Don't let fear of the unknown keep you from reaching your destiny. Don't let it keep you from reaching your happiness. Don't let fear keep you from achieving your goals. I've been uncomfortably comfortable for a very long time. So much so, that I wasn't even sure if I ever met my breaking point that I would realize it was my breaking point.
I have met my breaking point, and I need a fucking break.
The worse part is? I'm so very close to the end. I think that's what's messing with my brain the most. I'm so close to the end and everything is threatening to tear it apart, but I know there is nothing but success after this horrid journey I've been on. What's my biggest problem? FEAR. I'm fearful of the unknown. With being so close to the end there is no room for error. One bad decision and I'm right back where I started.
I don't want to go back to that dark place...
For years I've shared my personal space with those who shouldn't be around me at all. I truly believe you are the company that you keep, and their ill will can spoil your life. I have been trying to escape for years, and finally in the end when I get the perfect opportunity to escape, someone's jealousy threatens it all. So, in order to make it to the next step? I will leave my current hell and go into another hell.
I need peace before I lose my mind, and I feel myself slipping further everyday...
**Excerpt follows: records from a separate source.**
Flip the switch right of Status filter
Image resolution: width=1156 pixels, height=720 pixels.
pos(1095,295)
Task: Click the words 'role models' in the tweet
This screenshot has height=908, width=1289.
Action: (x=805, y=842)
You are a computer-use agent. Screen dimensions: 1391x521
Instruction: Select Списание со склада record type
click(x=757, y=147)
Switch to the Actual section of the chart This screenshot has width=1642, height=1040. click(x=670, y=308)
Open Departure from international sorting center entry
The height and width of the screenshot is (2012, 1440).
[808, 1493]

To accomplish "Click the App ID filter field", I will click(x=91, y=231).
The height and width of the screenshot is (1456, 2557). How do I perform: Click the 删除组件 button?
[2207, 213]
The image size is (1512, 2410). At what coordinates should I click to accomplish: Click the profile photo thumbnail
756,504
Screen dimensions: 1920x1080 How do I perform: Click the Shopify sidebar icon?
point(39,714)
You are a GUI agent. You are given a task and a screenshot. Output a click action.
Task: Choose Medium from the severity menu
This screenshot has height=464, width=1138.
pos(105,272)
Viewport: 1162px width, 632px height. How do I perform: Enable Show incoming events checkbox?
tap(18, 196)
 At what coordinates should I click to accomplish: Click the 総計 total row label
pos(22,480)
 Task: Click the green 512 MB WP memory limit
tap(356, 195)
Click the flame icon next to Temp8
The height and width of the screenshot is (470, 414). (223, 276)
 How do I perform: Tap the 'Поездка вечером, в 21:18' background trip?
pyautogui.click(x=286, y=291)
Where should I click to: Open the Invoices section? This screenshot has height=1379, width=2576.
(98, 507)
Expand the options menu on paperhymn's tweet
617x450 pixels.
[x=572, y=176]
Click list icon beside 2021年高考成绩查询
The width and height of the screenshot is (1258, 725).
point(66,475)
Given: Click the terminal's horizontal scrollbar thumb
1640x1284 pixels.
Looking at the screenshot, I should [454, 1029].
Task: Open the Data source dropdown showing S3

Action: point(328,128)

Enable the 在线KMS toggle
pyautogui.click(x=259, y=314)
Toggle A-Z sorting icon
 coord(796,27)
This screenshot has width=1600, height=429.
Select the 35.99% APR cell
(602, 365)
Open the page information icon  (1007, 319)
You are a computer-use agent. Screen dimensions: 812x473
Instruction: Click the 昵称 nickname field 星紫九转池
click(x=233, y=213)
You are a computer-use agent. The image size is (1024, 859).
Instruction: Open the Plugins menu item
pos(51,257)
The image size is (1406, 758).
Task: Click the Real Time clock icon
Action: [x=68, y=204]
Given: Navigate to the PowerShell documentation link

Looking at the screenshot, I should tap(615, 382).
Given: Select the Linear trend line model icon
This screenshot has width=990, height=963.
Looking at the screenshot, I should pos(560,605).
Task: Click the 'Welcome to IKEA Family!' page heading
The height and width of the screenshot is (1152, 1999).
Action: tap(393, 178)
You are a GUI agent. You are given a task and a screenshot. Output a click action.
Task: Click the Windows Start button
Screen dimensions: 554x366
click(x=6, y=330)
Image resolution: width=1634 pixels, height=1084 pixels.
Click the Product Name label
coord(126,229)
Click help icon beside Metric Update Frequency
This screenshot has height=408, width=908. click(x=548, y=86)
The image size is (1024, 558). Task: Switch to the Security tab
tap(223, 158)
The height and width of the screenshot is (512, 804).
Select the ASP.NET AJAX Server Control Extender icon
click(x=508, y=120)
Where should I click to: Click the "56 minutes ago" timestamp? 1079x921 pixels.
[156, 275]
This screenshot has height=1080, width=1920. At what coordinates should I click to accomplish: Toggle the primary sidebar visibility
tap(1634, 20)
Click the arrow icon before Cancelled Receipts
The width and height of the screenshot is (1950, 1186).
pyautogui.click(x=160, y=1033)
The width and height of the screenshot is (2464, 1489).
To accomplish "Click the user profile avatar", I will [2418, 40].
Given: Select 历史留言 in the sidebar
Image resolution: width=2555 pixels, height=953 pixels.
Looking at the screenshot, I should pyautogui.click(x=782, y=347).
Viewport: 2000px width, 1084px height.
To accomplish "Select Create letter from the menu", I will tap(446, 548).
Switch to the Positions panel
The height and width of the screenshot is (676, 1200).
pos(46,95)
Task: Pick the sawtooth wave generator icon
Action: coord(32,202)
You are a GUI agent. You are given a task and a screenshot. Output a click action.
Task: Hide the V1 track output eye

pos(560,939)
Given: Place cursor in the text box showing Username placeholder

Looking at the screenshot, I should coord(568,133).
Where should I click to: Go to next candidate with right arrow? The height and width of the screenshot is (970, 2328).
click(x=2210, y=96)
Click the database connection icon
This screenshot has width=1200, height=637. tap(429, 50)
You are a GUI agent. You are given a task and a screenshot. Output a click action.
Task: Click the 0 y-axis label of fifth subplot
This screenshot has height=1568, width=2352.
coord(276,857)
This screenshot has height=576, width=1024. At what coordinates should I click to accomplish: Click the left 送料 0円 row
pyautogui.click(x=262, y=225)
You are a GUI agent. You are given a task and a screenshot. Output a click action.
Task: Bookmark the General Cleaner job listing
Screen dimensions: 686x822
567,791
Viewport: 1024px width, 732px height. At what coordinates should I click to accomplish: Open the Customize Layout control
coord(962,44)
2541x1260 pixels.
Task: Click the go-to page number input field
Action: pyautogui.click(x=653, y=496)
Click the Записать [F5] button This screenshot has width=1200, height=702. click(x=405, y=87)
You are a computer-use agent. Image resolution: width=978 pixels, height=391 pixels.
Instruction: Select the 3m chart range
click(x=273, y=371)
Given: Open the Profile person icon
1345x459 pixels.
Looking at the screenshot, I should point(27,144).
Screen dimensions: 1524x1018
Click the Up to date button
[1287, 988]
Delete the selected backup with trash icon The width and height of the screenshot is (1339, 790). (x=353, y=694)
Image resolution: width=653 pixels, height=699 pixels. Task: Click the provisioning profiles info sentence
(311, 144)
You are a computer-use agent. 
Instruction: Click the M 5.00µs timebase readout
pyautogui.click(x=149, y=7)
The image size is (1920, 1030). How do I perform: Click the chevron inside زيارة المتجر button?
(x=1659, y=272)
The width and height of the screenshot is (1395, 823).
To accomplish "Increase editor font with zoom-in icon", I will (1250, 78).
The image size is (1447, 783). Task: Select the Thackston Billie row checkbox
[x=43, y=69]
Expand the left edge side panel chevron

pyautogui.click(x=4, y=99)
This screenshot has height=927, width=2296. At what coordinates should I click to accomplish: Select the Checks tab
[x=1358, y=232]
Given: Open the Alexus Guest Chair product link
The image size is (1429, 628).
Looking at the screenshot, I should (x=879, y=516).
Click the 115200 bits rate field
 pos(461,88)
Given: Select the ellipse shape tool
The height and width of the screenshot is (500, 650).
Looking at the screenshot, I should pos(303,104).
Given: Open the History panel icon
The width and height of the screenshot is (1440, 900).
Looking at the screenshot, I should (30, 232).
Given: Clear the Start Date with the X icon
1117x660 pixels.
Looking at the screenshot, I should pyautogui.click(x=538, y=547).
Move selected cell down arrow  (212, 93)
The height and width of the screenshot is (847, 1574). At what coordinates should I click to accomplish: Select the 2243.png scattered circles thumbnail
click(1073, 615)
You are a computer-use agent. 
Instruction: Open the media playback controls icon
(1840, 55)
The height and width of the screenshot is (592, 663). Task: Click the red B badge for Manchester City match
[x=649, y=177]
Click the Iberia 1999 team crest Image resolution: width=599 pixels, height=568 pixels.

I have 9 more weeks until my true freedom. I am going to have to leave my partner for those 9 weeks, because even his spirit at this point in time is no good for me. I need to be alone. With my own thoughts. My mind is in constant turmoil every single day. I've suffered for many years, and now these last 9 weeks are going to be the weeks that are going to break me. I have suffered, will continue to suffer. One day I will be strong enough to share my testimony.